Ventotene, crollo al campo scuola: muoiono due ragazzine
Due metri cubi di roccia e tufo, non di più, caduti da un’altezza di massimo sei metri, che le hanno centrate in pieno. Sono morte così nell’isola di Ventotene le due studentesse della scuola "Anna Magnani" di Roma. "È stata una maledetta fatalità" raccontano i soccorritori che si trovano sull’isola, aggiungendo che il materiale staccatosi dal costone di roccia è ben poco e sarebbe bastato che le ragazze fossero una decina di metri più in là e non sarebbe accaduto nulla.
La spiaggia di Cala Rossano si trova a pochi passi dal porto dell’isola, una striscia di sabbia scura lunga non più di 400 metri, proprio di fronte all’imboccatura del porto.
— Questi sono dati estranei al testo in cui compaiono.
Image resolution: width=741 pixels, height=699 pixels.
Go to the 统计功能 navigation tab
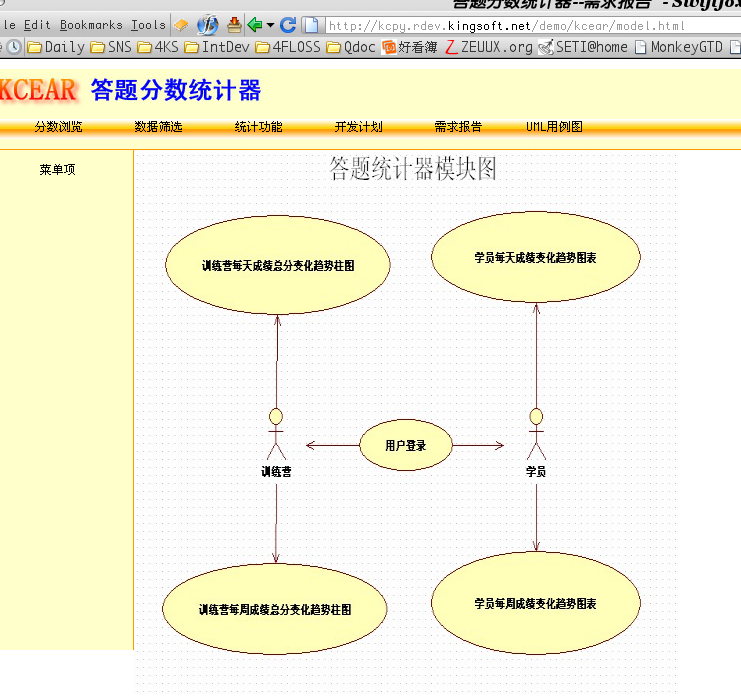click(x=258, y=127)
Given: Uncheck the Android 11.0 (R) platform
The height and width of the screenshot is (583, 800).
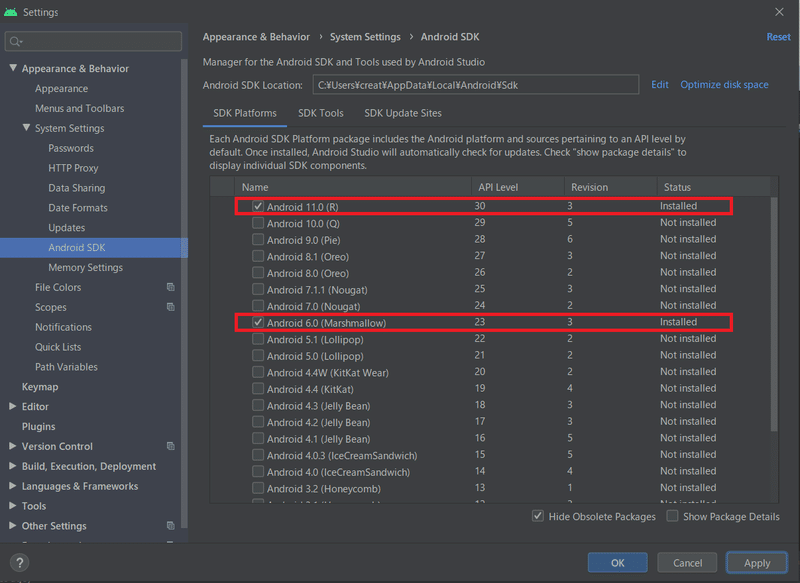Looking at the screenshot, I should (258, 206).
Le due ragazze si trovavano ad una delle due estremità della spiaggia, a pochi passi dal costone roccioso, quando è avvenuta la tragedia. Sulla spiaggia resta ora il masso che le ha travolte e altri pezzi più piccoli di roccia. Accanto un lenzuolo bianco, anche se i corpi di entrambe le studentesse sono stati già portati via.
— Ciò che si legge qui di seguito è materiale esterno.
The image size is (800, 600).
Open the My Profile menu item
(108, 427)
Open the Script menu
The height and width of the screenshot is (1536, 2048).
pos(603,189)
Tanta paura, choc e una gamba fratturata per una terza ragazzina rimasta ferita. "La ragazza è stata trasportata in elicottero all’ospedale di Latina, dove presto verrà trasferito anche un altro ragazzo, che lamenta però solo ferite lievi". Appena un anno fa era stata messa in sicurezza la parete rocciosa da cui si è staccato un costone che ha travolto e ucciso le due ragazze romane.
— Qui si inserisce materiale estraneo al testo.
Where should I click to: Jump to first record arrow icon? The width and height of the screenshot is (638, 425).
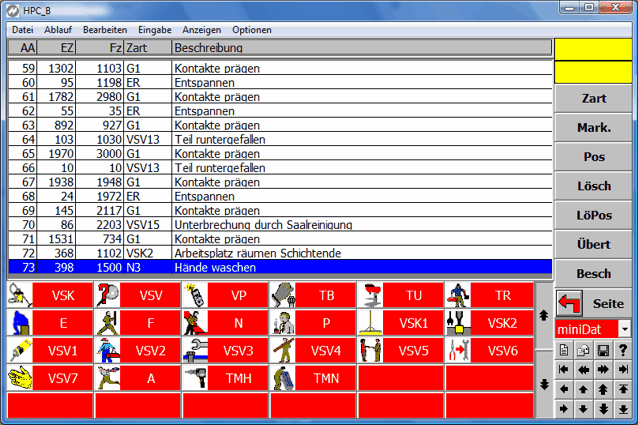pos(564,368)
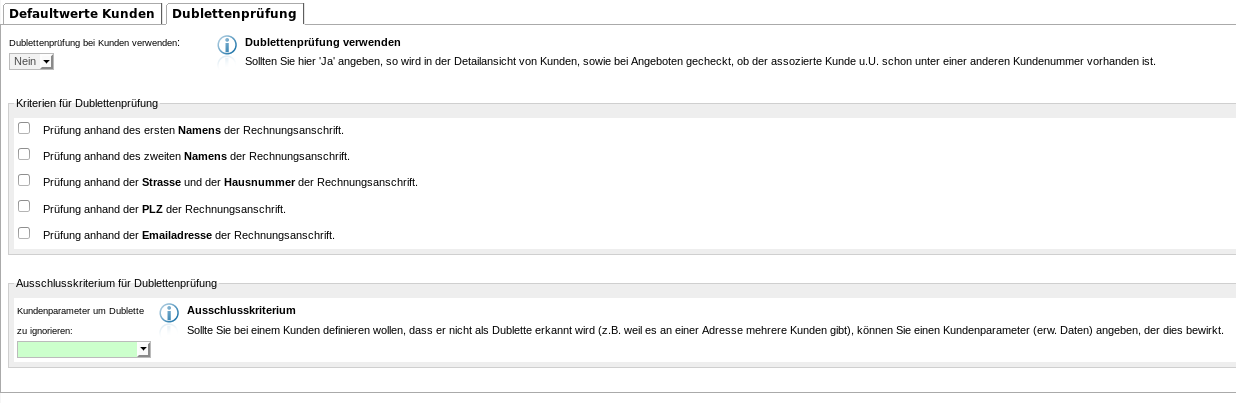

Secondo il sindaco Giuseppe Assenso non era possibile prevedere la tragedia: "Questa mattina gli addetti dell’impresa che si occupa della manutenzione delle spiagge avevano pulito quella zona e mi hanno appena detto che nulla faceva presagire la tragedia: nessun frammento di roccia, nessuna piccola parte di parete che cominciasse a franare. È stato un crollo improvviso. La scorsa estate, in un’altra zona dell’isola, una turista romana rimase ferita da un masso crollato da uno scoglio mentre faceva il bagno.
I famigliari sono distrutti dal dolore. "Non è vero, non è vero, non può essere lei". Così la madre di una delle due ragazze ha urlato tutta la sua disperazione alla notizia della morte della figlia. La donna è arrivata a scuola per avere notizie e una volta informata dell’accaduto ha battuto i pugni contro le vetrate d’ingresso dell’istituto, e così si è ferita. Sul posto è stata subito chiamata un’ambulanza. Intanto il ministero "sta lavorando per accertare e ricostruire con chiarezza la dinamica della tragedia di questa mattina". Lo ha assicurato il ministro dell’Istruzione, Mariastella Gelmini, dopo aver saputo della morte, stamani, di due studentesse nel crollo di una parete rocciosa a Ventotene durante un campo scuola. Il ministro ha espresso «profondo cordoglio» alle famiglie delle due giovani vittime.
Il presidente della Regione Lazio Renata Polverini ha dichiarato lo stato di calamità naturale dopo la tragedia che questa mattina ha colpito Ventotene.
LUTTO CITTADINO- "Questa mattina valuteremo se fissare una giornata di lutto cittadino in occasione delle esequie" delle due studentesse morte a Ventotene. "Siamo in attesa di parlarne con i familiari e confrontarci con le altre istituzioni".